**WORK TO BE COMPLETED**
Go line by line through the entries and show those that hold the string "Anello".

**DATA FOR THE TASK**
:::::
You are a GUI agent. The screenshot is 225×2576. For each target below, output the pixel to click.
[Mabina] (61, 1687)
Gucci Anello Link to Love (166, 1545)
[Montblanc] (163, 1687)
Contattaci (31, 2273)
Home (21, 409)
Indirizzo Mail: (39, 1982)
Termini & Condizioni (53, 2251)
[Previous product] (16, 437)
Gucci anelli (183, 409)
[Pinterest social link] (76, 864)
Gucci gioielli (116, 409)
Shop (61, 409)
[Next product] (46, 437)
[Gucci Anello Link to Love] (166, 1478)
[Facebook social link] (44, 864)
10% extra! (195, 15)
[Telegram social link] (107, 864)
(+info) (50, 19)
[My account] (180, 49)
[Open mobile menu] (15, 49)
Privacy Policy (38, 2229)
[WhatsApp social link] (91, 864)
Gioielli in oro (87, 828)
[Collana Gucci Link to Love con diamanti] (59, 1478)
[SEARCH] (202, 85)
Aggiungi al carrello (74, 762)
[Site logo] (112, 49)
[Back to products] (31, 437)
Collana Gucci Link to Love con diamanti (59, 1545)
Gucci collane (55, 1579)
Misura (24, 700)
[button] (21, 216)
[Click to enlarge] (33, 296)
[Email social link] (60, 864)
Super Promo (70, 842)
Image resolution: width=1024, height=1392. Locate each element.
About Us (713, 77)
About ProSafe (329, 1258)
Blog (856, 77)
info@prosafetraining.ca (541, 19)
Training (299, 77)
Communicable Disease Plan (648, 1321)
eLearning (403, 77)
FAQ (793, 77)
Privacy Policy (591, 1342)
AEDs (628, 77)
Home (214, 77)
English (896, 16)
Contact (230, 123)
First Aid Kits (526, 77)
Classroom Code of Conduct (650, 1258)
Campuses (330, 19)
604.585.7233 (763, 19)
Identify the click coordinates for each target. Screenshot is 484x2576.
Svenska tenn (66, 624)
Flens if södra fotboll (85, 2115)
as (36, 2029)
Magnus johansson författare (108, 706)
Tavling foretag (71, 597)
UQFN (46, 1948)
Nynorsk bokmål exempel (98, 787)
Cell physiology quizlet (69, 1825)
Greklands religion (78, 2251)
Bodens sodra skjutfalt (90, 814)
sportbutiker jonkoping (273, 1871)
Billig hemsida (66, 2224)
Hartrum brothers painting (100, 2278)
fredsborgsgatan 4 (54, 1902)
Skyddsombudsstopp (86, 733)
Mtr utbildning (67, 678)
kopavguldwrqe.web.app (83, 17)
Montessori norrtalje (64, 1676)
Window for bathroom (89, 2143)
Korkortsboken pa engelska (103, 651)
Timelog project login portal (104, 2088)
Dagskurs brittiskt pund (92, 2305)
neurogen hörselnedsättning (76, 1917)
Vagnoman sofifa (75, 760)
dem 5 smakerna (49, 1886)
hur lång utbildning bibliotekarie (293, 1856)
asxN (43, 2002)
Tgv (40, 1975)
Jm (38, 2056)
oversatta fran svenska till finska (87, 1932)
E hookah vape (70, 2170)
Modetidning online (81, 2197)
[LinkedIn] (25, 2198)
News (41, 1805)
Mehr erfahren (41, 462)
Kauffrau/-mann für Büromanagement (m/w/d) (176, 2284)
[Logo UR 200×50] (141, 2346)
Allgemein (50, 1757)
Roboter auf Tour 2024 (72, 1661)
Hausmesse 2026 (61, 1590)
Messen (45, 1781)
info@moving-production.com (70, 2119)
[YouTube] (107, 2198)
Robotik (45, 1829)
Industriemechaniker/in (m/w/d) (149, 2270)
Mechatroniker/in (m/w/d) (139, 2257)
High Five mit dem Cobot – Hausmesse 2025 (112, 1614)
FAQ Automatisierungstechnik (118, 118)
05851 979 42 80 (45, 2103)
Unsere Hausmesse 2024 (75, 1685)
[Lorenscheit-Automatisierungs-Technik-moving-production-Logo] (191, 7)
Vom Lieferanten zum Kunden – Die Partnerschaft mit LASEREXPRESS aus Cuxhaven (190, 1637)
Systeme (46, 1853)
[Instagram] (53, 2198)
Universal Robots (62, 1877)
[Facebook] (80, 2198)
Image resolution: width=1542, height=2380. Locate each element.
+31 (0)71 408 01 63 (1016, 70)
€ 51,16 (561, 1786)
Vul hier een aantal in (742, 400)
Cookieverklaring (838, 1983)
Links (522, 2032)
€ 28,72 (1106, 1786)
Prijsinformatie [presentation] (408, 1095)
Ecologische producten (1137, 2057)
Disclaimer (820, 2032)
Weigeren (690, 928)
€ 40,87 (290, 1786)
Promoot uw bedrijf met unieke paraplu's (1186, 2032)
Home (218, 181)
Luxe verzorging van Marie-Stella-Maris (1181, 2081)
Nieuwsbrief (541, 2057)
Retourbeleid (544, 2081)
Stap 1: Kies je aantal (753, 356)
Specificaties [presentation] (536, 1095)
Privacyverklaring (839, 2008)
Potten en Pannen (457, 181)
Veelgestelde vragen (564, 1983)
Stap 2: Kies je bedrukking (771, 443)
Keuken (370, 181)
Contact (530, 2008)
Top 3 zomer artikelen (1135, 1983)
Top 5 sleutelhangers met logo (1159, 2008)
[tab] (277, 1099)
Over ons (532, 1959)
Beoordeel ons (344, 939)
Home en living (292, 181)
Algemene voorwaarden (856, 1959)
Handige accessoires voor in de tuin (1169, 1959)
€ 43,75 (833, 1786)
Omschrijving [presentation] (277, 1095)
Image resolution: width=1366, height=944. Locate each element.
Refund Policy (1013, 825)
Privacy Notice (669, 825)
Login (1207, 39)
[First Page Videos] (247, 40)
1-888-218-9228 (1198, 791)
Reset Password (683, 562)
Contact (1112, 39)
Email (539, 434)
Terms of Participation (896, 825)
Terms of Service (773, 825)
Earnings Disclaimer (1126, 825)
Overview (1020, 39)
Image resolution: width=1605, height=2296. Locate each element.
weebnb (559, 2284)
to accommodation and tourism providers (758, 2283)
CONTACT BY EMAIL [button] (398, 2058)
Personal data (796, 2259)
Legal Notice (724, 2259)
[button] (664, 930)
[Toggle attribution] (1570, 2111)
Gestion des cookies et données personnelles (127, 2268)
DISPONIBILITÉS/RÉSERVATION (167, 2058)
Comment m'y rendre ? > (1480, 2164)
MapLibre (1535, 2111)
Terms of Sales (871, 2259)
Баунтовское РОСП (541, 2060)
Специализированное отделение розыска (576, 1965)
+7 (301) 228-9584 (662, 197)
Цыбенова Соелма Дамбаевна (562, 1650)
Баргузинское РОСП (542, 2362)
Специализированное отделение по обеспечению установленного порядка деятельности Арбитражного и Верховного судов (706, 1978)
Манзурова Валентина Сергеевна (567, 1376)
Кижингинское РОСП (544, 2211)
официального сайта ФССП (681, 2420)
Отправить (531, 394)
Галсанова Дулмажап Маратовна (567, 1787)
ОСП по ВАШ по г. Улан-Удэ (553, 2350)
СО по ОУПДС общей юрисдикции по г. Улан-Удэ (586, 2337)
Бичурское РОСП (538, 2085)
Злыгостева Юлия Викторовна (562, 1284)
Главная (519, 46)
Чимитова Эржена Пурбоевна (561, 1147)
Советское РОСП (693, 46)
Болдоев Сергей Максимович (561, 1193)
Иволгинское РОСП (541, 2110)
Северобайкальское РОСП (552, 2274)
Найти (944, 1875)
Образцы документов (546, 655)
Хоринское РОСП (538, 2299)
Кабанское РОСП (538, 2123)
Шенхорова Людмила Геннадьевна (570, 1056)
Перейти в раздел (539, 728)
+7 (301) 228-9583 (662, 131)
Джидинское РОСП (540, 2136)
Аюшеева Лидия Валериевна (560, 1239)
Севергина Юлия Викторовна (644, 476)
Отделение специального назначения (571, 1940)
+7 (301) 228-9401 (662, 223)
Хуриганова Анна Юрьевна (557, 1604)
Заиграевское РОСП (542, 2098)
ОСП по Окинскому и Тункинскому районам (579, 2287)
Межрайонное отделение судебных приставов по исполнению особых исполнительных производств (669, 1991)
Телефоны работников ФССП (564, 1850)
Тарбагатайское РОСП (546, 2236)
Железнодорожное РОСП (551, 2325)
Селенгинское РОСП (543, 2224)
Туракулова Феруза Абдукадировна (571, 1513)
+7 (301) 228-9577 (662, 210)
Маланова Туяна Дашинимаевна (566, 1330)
:::::
**EXERCISE RESULT**
Gucci Anello Link to Love (166, 1545)
[Gucci Anello Link to Love] (166, 1478)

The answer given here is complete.